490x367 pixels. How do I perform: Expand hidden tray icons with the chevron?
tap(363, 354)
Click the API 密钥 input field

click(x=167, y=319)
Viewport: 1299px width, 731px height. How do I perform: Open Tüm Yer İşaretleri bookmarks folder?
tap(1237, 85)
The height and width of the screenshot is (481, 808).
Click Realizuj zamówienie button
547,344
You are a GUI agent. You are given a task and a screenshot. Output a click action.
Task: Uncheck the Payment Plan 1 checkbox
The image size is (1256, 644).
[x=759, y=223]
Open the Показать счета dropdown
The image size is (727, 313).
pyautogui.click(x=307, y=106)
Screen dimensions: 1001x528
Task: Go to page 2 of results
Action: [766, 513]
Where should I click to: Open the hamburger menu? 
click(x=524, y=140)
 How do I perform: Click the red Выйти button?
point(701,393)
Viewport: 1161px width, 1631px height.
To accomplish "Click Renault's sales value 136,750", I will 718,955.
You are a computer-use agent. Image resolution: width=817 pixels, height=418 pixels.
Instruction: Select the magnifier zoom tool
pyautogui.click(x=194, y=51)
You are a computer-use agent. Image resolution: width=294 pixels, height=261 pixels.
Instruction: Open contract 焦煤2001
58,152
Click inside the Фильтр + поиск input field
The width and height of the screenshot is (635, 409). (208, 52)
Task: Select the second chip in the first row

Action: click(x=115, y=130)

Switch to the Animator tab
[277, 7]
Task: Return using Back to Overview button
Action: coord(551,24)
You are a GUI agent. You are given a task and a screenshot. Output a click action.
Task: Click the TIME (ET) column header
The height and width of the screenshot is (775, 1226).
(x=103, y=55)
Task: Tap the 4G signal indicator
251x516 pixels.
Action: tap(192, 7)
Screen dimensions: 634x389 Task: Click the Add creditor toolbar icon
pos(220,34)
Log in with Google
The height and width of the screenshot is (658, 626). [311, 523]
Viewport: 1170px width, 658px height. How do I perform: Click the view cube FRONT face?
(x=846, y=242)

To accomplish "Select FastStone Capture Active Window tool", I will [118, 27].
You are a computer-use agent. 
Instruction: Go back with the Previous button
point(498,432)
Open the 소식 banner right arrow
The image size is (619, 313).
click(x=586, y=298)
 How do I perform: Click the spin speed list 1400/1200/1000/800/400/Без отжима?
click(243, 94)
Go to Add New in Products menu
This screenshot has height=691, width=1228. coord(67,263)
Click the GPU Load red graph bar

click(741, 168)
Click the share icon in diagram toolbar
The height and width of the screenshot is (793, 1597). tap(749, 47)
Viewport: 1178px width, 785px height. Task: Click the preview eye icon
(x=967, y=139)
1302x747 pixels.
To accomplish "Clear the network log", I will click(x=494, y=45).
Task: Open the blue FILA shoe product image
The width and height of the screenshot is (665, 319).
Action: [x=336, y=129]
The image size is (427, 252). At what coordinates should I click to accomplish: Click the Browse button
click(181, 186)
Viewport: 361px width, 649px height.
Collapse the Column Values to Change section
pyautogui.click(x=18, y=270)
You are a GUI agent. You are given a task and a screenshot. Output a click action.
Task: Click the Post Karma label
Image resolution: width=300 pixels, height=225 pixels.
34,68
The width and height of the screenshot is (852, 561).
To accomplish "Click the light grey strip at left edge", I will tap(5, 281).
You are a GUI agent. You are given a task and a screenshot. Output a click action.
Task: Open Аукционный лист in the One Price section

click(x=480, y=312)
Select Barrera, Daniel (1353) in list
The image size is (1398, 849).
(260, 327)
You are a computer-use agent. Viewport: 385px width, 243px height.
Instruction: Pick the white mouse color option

··········

- [TO BE DONE]
Rewrite the part of the material that opens with the line containing "Task: Open the blue FILA shoe product image" and closes with the line containing "click(181, 186)" as a numbered list with one line per item, leaving out any blank lines.

- [OUTPUT]
1. Task: Open the blue FILA shoe product image
2. The width and height of the screenshot is (665, 319).
3. Action: [x=336, y=129]
4. The image size is (427, 252). At what coordinates should I click to accomplish: Click the Browse button
5. click(181, 186)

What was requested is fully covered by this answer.